El tren de alta velocidad acaba de cumplir veinticinco años de existencia entre nosotros. Nuestras comunicaciones, cada vez más rápidas, son un símbolo de nuestra manera de vivir. Vivimos de prisa, sin tiempo para dejarlo pasar mientras soñamos con permanecer. La falta de tiempo no deja de perseguirnos ni en nuestro día libre. Tenemos más cosas por hacer que tiempo para hacerlas. La vida no es ahora, sin embargo, más breve que antes. Es que ahora sentimos más que antes su brevedad. Vivir ha sido, en todos los tiempos, una costumbre. Por eso la vida nos ha parecido siempre breve.

Que la técnica nos ofrezca hoy la posibilidad de hacer muchas cosas en poco tiempo no altera nuestra inveterada costumbre, la de vivir mientras sentimos que se nos pasa la vida. Lo que puede alterar, en cambio, es nuestra salud. El estrés es ahora el fondo oscuro de múltiples enfermedades y trastornos. Y ¿qué es el estrés sino la respuesta de nuestro organismo a la falta de tiempo para disfrutar de él? Allí donde la vida se vuelve costumbre, donde ya no es sentida como un milagro cotidiano, un regalo, otro día en vez de un día cualquiera, se queda vacía. Hay que llenarla con lo que sea. Y lo que sea puede acabar desbordándola. No en todas partes ni en todo momento es la vida, sin embargo, una costumbre.
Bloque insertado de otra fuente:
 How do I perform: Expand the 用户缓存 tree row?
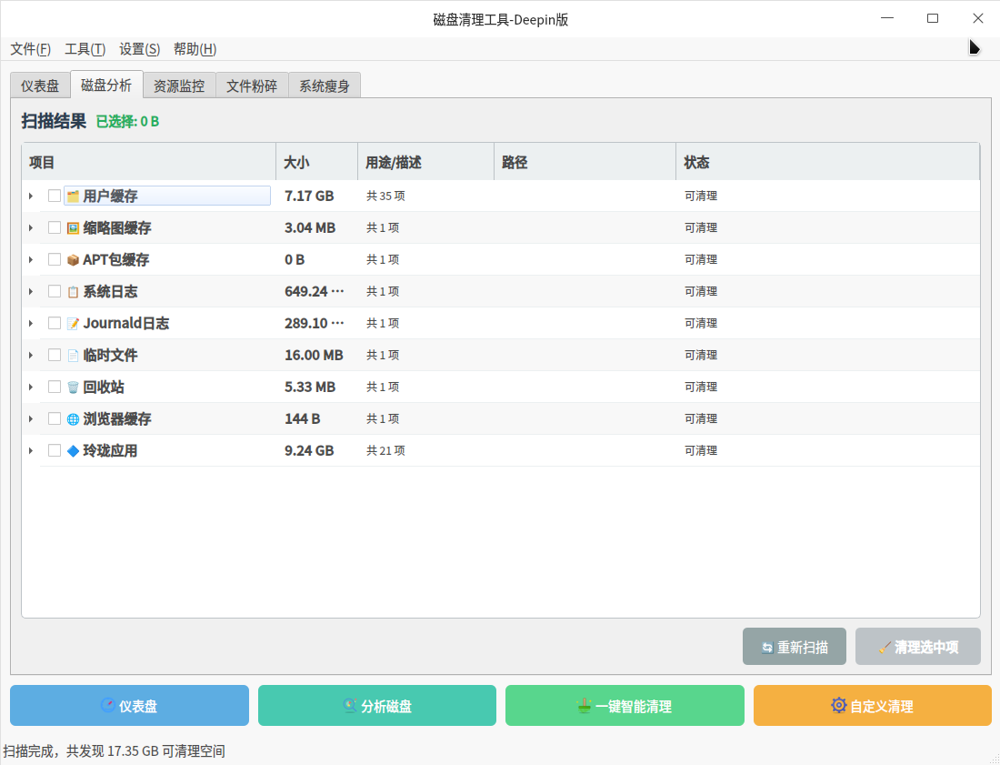tap(31, 196)
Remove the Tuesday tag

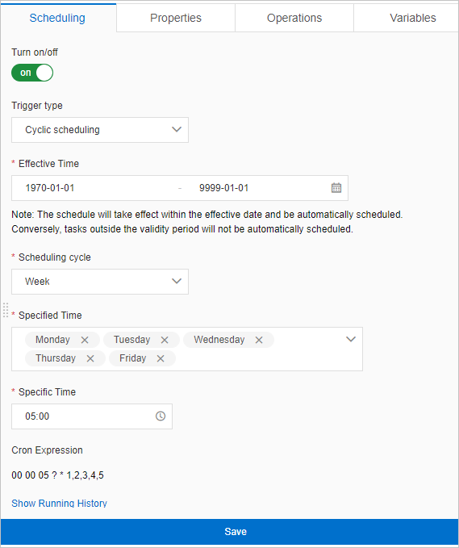[x=165, y=340]
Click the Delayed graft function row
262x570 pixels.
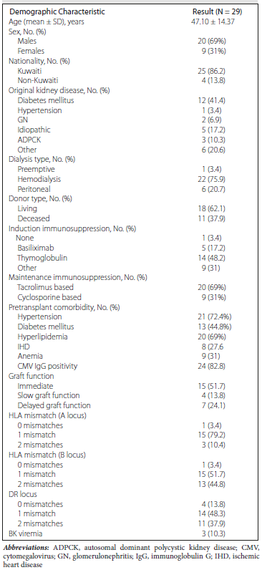point(131,405)
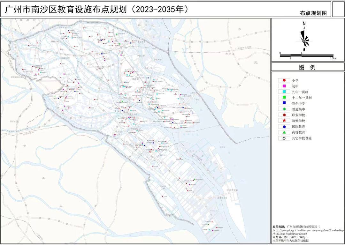The height and width of the screenshot is (245, 345).
Task: Open the tianditu.gov.cn source URL
Action: (308, 230)
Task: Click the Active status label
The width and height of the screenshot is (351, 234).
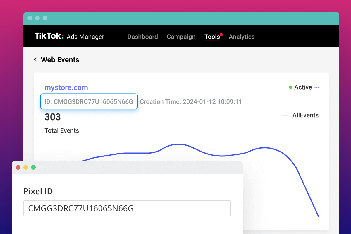Action: 303,87
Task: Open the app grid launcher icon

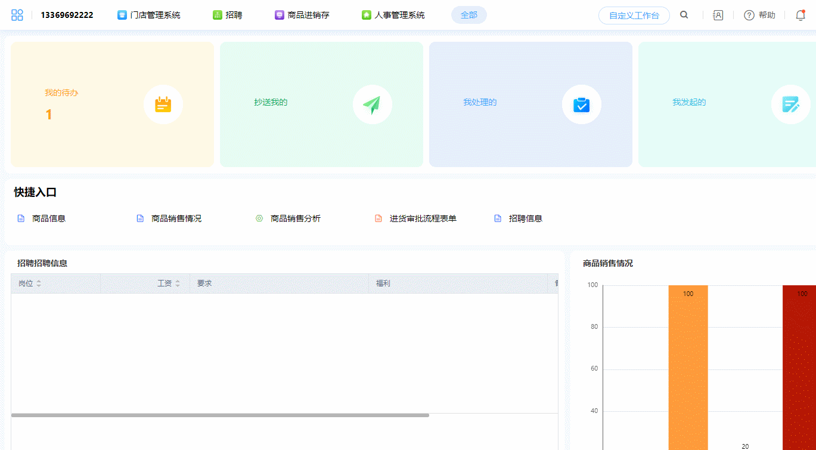Action: [17, 16]
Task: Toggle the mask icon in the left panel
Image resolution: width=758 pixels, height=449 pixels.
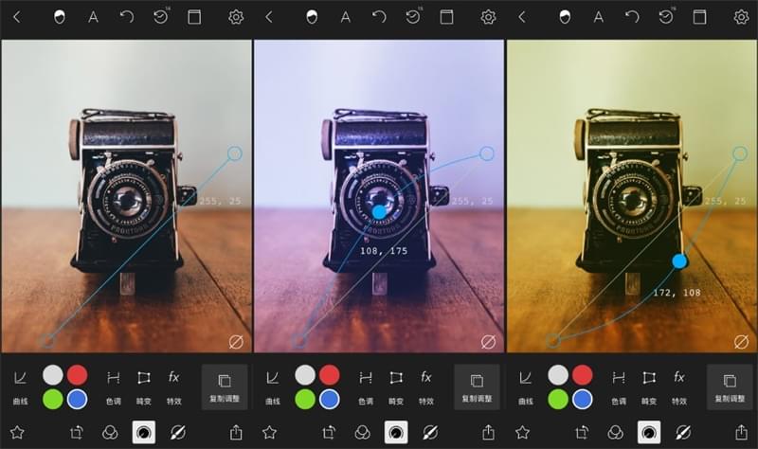Action: coord(60,17)
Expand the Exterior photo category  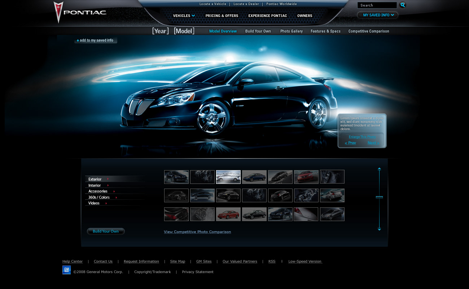pos(95,179)
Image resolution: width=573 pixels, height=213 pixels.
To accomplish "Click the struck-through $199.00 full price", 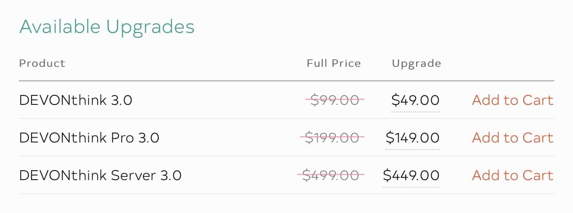I will [333, 138].
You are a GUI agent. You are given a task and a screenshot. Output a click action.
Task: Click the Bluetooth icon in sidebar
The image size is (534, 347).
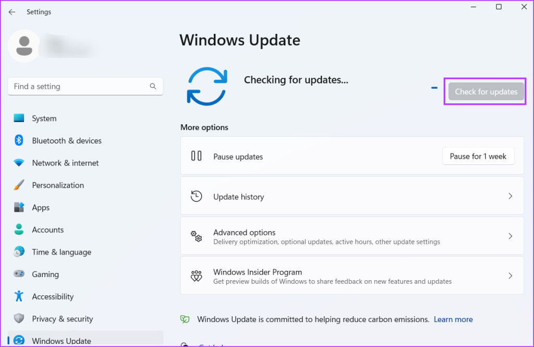pyautogui.click(x=19, y=140)
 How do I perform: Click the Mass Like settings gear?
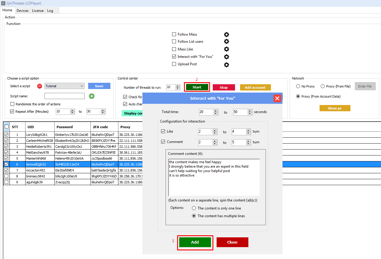tap(226, 49)
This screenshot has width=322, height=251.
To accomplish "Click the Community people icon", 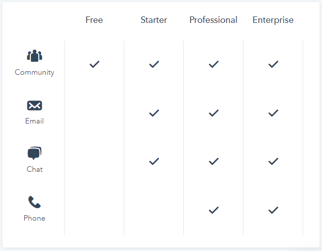I will (34, 56).
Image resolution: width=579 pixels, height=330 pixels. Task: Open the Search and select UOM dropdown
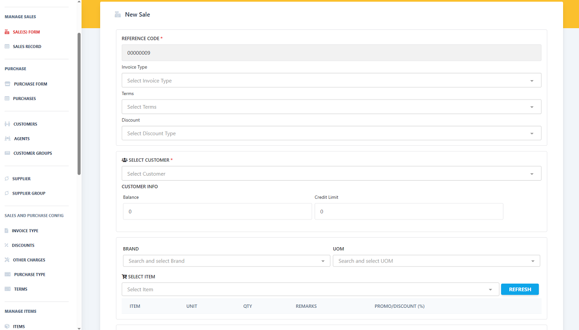tap(436, 261)

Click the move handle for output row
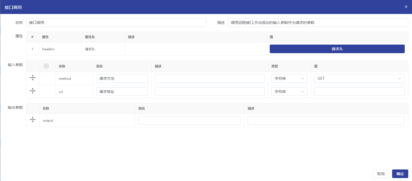tap(33, 120)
Cada vez que nos asomamos al vacío del dolor o somos elevados a la plenitud del instante el mundo se aleja de nosotros y el tiempo deja de pasar. Para el doliente el tiempo se vuelve insufriblemente eterno. Para el amante la eternidad se vuelve intensamente tiempo. Pero en la eternidad no podemos vivir. Necesitamos la costumbre del vivir cotidiano, aunque nos haga sentir breve la vida. Y más en estos tiempos de la alta velocidad.